Publishing an ai-catalog.json for agentic discovery
2026-06-29
Google and a Linux Foundation working group published Agentic Resource Discovery in 2026, an open specification for telling agents what a site offers in one machine-readable file at /.well-known/ai-catalog.json. turva.dev now serves one. This is the log of adding it, and of why the change could not move the scanner score either way.
What the file says
The manifest is a small envelope with a specVersion, a host block, and an entries array. Each entry names one agentic resource with an identifier, a type, a url, and a description. turva.dev publishes four entries, and every one points at a surface that already resolves: the MCP server card, the A2A agent card, the OpenAPI description, and the agent skills index. Nothing in the catalog is aspirational.

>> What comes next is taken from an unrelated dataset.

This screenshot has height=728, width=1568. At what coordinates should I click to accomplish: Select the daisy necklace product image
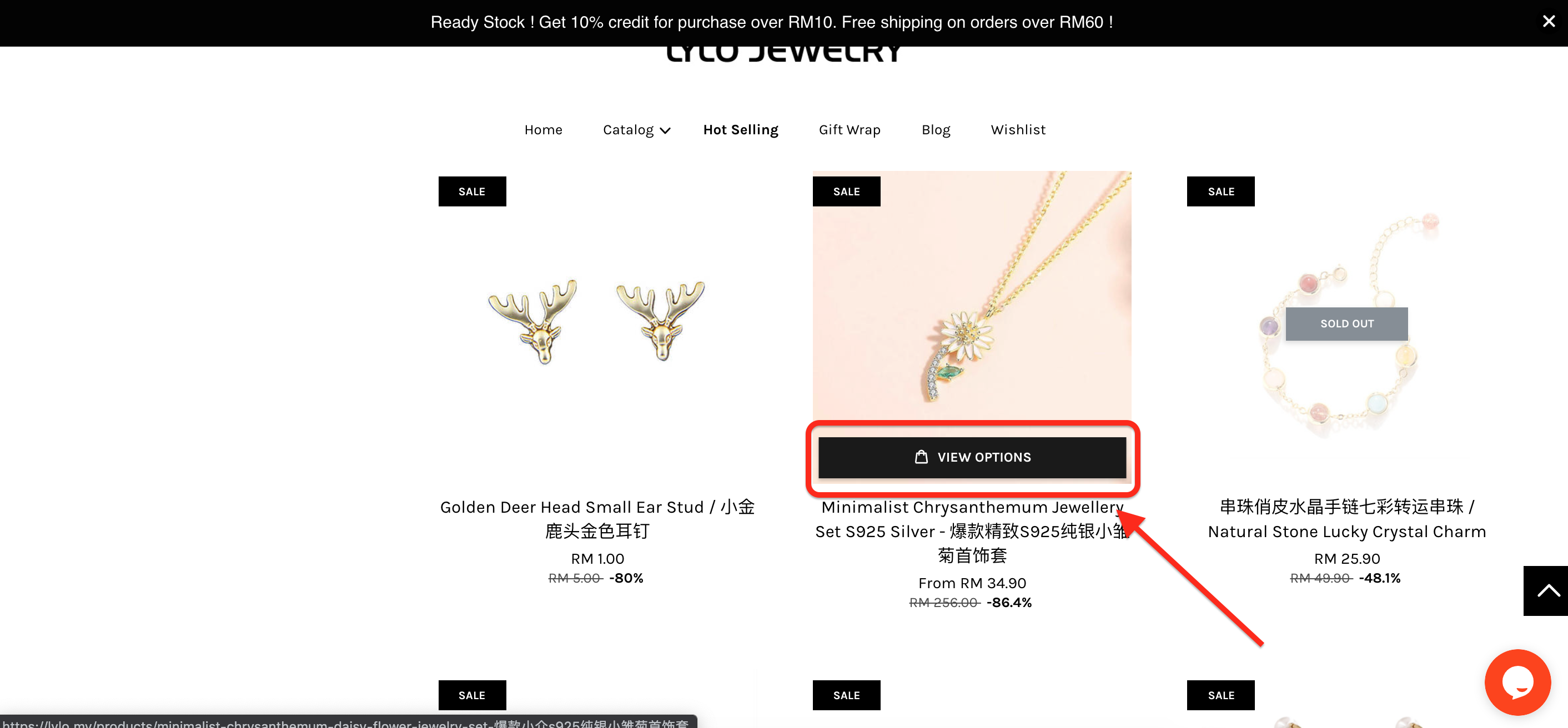[x=972, y=295]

If a line names a resource, that resource answers.
Why it is additive
The catalog is a new file and a new route. It does not change a single existing surface, so it cannot lower a score, and because neither independent scanner checks for ai-catalog.json yet, it cannot raise one either. turva.dev already reads 100/100 on startuphub.ai and Level 5 on isitagentready.com, and it read the same after this change. The point of publishing now is not the number. It is that a Google-backed discovery standard exists, and a site that sells agent-readiness should serve the surface before its buyers ask for it.
Discovery, not ranking
An ai-catalog.json is easy to misread as another search file. It is not. It indexes the agentic resources a site exposes so an agent can find them and call each one through its own protocol. Google confirmed in 2026 that llms.txt does not affect its search results, and the same holds here. Agent-readiness and search ranking remain different things, and neither should be sold as the other.
Honest about adoption
In a public census in June 2026, none of the named working group members yet served a discoverable ai-catalog.json. The specification is an early draft and adoption is near zero. That is the honest frame for this post. turva.dev is early rather than late, and being early on a verifiable standard is a position worth holding when the work is open source and readable line by line at github.com/busygoat/turva-worker.